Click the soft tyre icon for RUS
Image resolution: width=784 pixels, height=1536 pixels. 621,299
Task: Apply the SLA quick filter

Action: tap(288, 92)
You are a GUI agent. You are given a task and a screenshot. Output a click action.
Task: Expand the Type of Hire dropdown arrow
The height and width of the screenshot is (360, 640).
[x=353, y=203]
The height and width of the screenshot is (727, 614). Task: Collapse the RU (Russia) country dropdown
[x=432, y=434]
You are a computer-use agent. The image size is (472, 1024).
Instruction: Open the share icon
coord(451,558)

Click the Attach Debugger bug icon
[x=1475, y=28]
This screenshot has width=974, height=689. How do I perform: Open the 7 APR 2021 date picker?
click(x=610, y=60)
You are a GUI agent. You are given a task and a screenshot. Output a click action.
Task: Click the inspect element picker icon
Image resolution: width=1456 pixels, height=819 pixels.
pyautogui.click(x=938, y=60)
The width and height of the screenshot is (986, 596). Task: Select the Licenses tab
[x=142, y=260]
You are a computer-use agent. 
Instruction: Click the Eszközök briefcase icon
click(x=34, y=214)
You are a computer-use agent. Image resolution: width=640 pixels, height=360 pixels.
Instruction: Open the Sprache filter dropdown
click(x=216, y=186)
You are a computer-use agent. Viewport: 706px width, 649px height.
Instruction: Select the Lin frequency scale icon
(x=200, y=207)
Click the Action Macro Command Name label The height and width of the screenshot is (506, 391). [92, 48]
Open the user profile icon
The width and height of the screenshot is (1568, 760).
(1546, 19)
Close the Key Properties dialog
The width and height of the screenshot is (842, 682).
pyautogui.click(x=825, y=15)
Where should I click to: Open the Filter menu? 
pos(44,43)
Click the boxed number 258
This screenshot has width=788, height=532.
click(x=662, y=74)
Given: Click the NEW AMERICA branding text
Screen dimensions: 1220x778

DESCRIPTION OF THE TASK |
Make an exact copy of every record in the listing.

ANSWER SECTION |
Click the soft tyre icon for RUS
Image resolution: width=784 pixels, height=1536 pixels. 621,299
Task: Apply the SLA quick filter

Action: tap(288, 92)
You are a GUI agent. You are given a task and a screenshot. Output a click action.
Task: Expand the Type of Hire dropdown arrow
The height and width of the screenshot is (360, 640).
[x=353, y=203]
The height and width of the screenshot is (727, 614). Task: Collapse the RU (Russia) country dropdown
[x=432, y=434]
You are a computer-use agent. The image size is (472, 1024).
Instruction: Open the share icon
coord(451,558)

Click the Attach Debugger bug icon
[x=1475, y=28]
This screenshot has width=974, height=689. How do I perform: Open the 7 APR 2021 date picker?
click(x=610, y=60)
You are a GUI agent. You are given a task and a screenshot. Output a click action.
Task: Click the inspect element picker icon
Image resolution: width=1456 pixels, height=819 pixels.
pyautogui.click(x=938, y=60)
The width and height of the screenshot is (986, 596). Task: Select the Licenses tab
[x=142, y=260]
You are a computer-use agent. 
Instruction: Click the Eszközök briefcase icon
click(x=34, y=214)
You are a computer-use agent. Image resolution: width=640 pixels, height=360 pixels.
Instruction: Open the Sprache filter dropdown
click(x=216, y=186)
You are a computer-use agent. Viewport: 706px width, 649px height.
Instruction: Select the Lin frequency scale icon
(x=200, y=207)
Click the Action Macro Command Name label The height and width of the screenshot is (506, 391). [92, 48]
Open the user profile icon
The width and height of the screenshot is (1568, 760).
(1546, 19)
Close the Key Properties dialog
The width and height of the screenshot is (842, 682).
pyautogui.click(x=825, y=15)
Where should I click to: Open the Filter menu? 
pos(44,43)
Click the boxed number 258
This screenshot has width=788, height=532.
click(x=662, y=74)
Given: Click the NEW AMERICA branding text
Screen dimensions: 1220x778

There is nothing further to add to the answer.